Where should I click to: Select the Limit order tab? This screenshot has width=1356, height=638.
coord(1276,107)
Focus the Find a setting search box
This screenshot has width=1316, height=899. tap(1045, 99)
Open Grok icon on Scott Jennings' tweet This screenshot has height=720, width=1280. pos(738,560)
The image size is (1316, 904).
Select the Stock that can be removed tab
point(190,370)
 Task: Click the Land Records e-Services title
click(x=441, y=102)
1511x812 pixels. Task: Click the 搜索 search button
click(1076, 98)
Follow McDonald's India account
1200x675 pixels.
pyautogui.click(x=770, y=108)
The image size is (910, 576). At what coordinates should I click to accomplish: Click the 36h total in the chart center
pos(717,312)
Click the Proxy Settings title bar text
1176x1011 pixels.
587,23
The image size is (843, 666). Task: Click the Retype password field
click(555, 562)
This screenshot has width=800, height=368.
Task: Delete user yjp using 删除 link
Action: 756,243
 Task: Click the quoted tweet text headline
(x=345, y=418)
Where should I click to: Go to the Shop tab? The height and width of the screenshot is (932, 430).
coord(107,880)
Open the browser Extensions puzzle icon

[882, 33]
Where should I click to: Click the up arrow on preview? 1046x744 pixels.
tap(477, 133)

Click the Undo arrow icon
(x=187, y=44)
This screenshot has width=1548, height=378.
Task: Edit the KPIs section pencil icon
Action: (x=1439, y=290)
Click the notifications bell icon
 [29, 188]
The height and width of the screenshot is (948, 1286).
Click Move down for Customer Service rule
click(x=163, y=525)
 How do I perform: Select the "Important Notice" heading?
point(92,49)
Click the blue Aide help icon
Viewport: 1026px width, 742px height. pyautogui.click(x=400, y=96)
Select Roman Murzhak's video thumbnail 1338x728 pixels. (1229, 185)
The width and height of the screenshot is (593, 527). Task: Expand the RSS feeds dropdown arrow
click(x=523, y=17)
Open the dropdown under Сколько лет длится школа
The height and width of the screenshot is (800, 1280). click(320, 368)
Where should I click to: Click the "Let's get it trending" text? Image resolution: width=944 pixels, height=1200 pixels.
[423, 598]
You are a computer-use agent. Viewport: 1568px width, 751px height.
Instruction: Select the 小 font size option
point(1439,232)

▶ The problem:
Go through the records and set each one down again, unchanged.

▶ Exercise output:
Where should I click to: Select the Limit order tab? This screenshot has width=1356, height=638.
coord(1276,107)
Focus the Find a setting search box
This screenshot has width=1316, height=899. tap(1045, 99)
Open Grok icon on Scott Jennings' tweet This screenshot has height=720, width=1280. pos(738,560)
The image size is (1316, 904).
Select the Stock that can be removed tab
point(190,370)
 Task: Click the Land Records e-Services title
click(x=441, y=102)
1511x812 pixels. Task: Click the 搜索 search button
click(1076, 98)
Follow McDonald's India account
1200x675 pixels.
pyautogui.click(x=770, y=108)
The image size is (910, 576). At what coordinates should I click to accomplish: Click the 36h total in the chart center
pos(717,312)
Click the Proxy Settings title bar text
1176x1011 pixels.
587,23
The image size is (843, 666). Task: Click the Retype password field
click(555, 562)
This screenshot has width=800, height=368.
Task: Delete user yjp using 删除 link
Action: 756,243
 Task: Click the quoted tweet text headline
(x=345, y=418)
Where should I click to: Go to the Shop tab? The height and width of the screenshot is (932, 430).
coord(107,880)
Open the browser Extensions puzzle icon

[882, 33]
Where should I click to: Click the up arrow on preview? 1046x744 pixels.
tap(477, 133)

Click the Undo arrow icon
(x=187, y=44)
This screenshot has width=1548, height=378.
Task: Edit the KPIs section pencil icon
Action: (x=1439, y=290)
Click the notifications bell icon
 [29, 188]
The height and width of the screenshot is (948, 1286).
Click Move down for Customer Service rule
click(x=163, y=525)
 How do I perform: Select the "Important Notice" heading?
point(92,49)
Click the blue Aide help icon
Viewport: 1026px width, 742px height. pyautogui.click(x=400, y=96)
Select Roman Murzhak's video thumbnail 1338x728 pixels. (1229, 185)
The width and height of the screenshot is (593, 527). Task: Expand the RSS feeds dropdown arrow
click(x=523, y=17)
Open the dropdown under Сколько лет длится школа
The height and width of the screenshot is (800, 1280). click(320, 368)
Where should I click to: Click the "Let's get it trending" text? Image resolution: width=944 pixels, height=1200 pixels.
[423, 598]
You are a computer-use agent. Viewport: 1568px width, 751px height.
Instruction: Select the 小 font size option
point(1439,232)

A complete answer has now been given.